Again, we are prisoners of a global regime where torture and human right abuse is legally justified and pursued by our own governments officially. As a result, we find on the top of the power pyramid emotionally detached, morally corrupted, irresponsible authorities, left with no human empathy and remorse for whatever hurt they inflict upon us. At the bottom of the global oppressive power pyramid, we find “the lonely crowd “and aggregation of atomized city dwellers that are being crushed and benumbed by the weight of social system in which they have neither significant purpose in life nor decision-making power.
Sometimes we find ourselves being entrenched in a situation where our own governments whom we voted into offices turn against us and silence us at gunpoints. Today it is public secret that freedom of expression is becoming treason and journalism being defined as terrorism in some countries. Consequently, a significant number of journalists and critics are being languished in maximum-security cells and openly murdered for telling us the truth. This reality holds true under all authoritarian regimes of our time on our globe.
As I told you earlier, my life is rich in prison experiences!
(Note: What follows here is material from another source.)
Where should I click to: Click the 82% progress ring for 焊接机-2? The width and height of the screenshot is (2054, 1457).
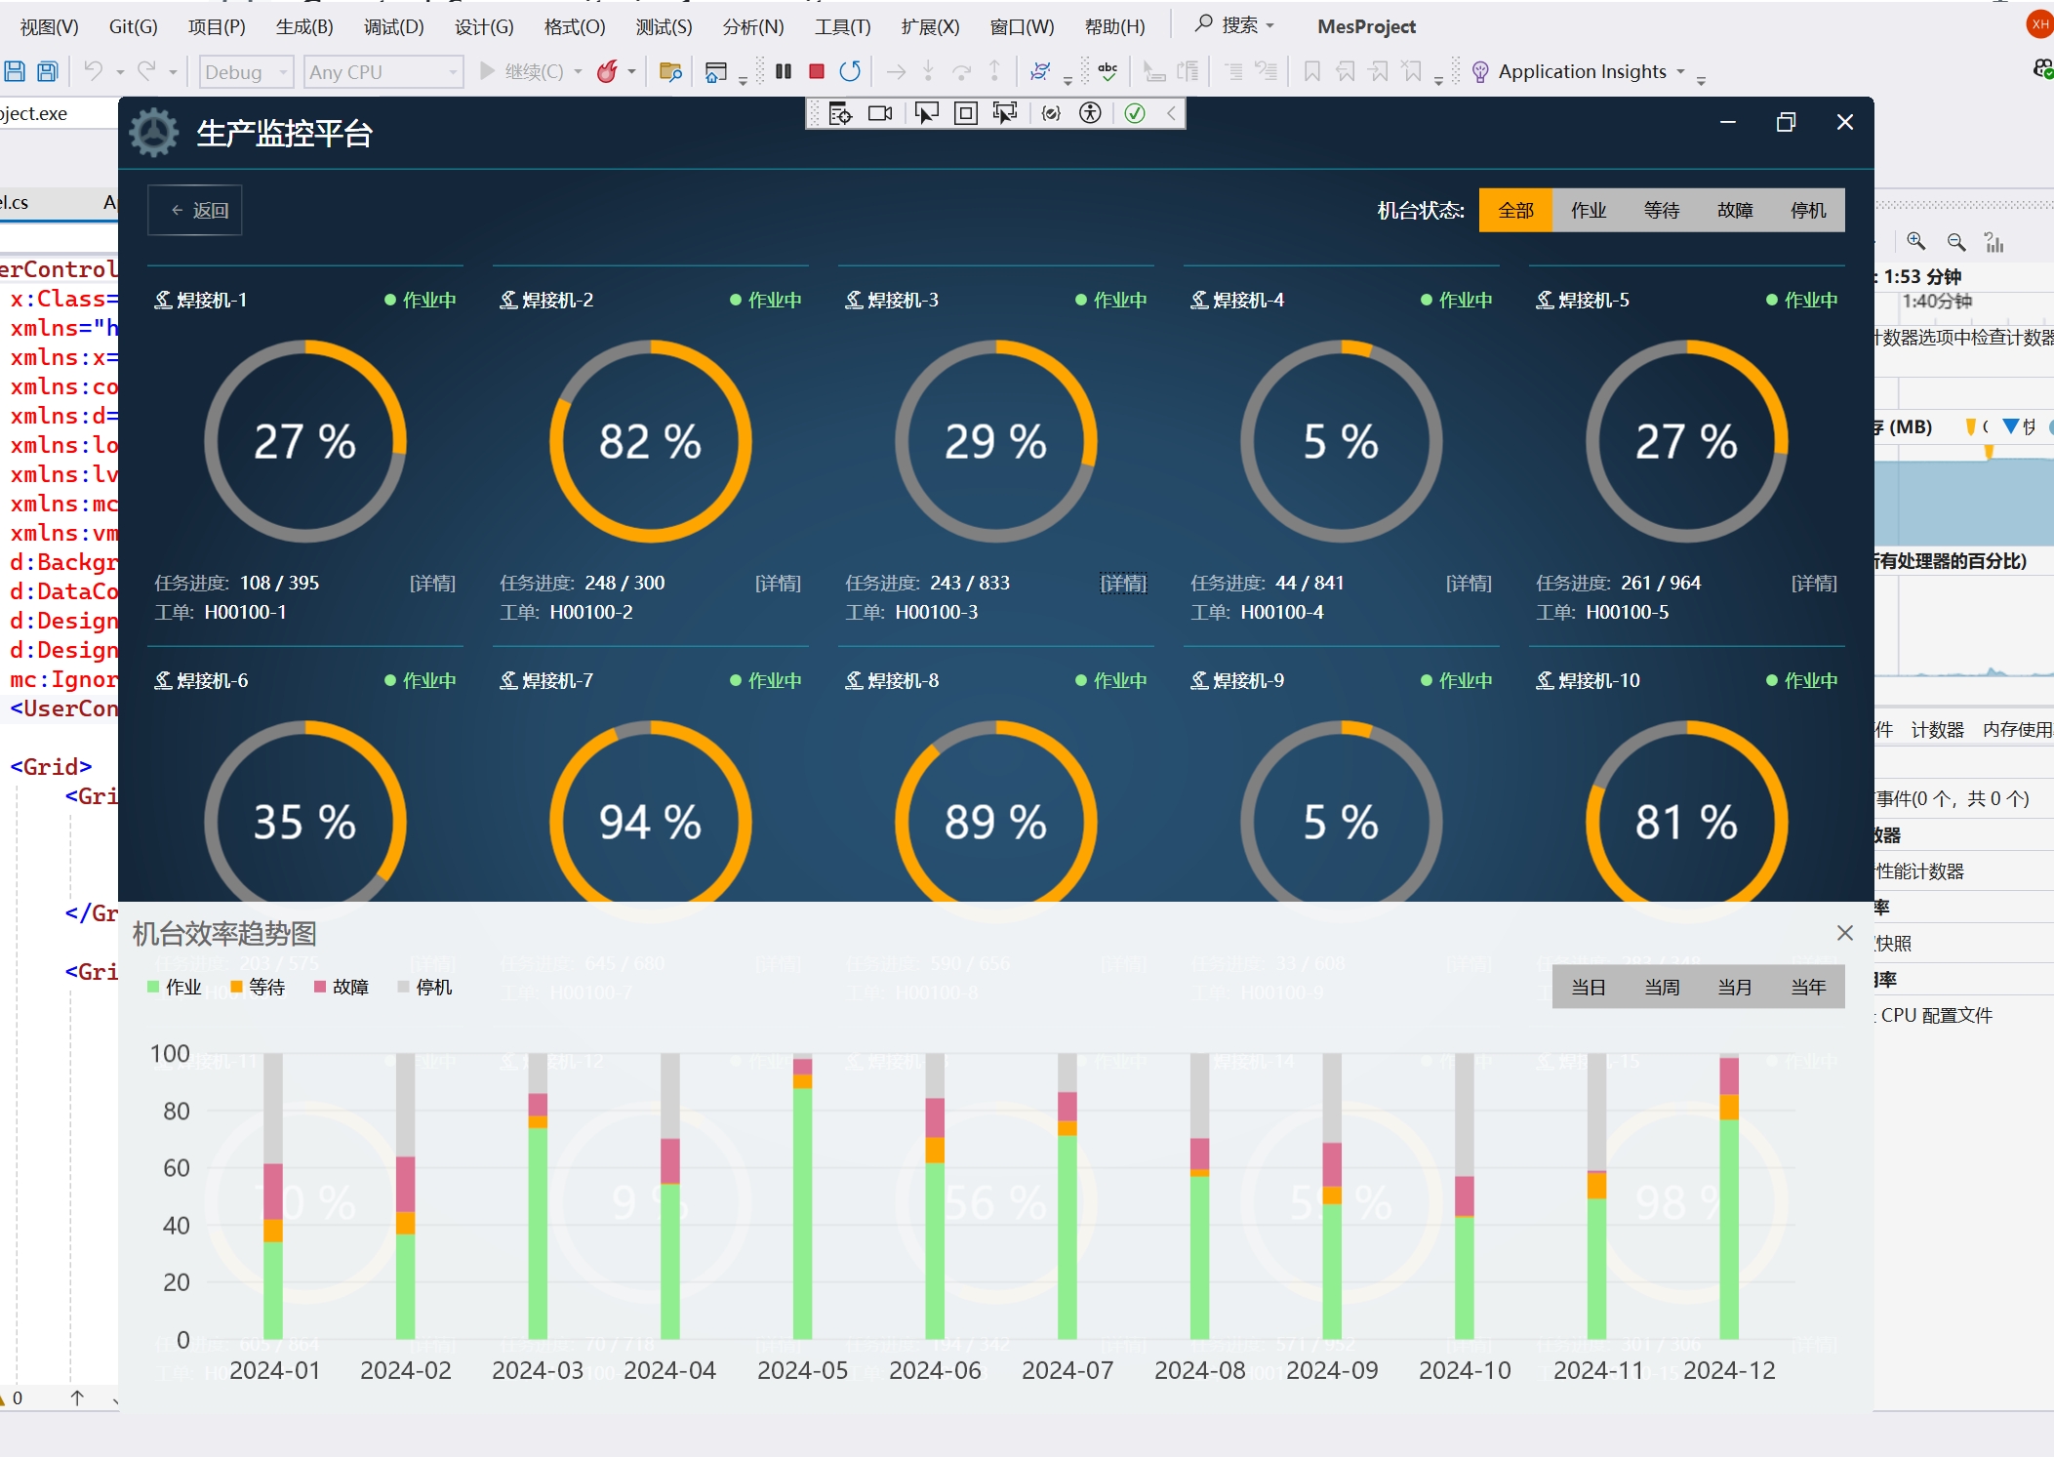click(x=650, y=441)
Ironically, thanks to my prison experience, I lived and witnessed the most anguishing ambience where human beings were treated either as dehumanized objects or non-human animals. You see, in prisons things turn upside down and stand on their heads. What is human becomes animal and what is animal becomes a speaking chattel! Life under captivity makes the alienation chiasmatic figure! Worst kind of modern slavery is going on behind the barbed wires under all oppressive regimes. My own experience attests that prison is a place where alienation of humankind expresses itself in its worst forms like that of war conditions. Both wars and prisons dehumanize, traumatize, pacify, silence, radicalize… or break physical and mental integrity of a human person.
It is obvious fact that we live in a highly polarized global and local community where hourly and daily our identities and dignities as a human person are being eroded dismantled or completely wiped out. On the face of all these devastating experiences and trying challenges silence and implicitly are tantamount to suicide. It is time to break the silence, come forward, and let us reconfirm our collective human identities and dignities. These challenges are both local, global and collective in their characteristics and demand our common vision and collective action. As we break the silence, freedom, human rights and justice dawn! Procrastination is the thief time! Let us act now!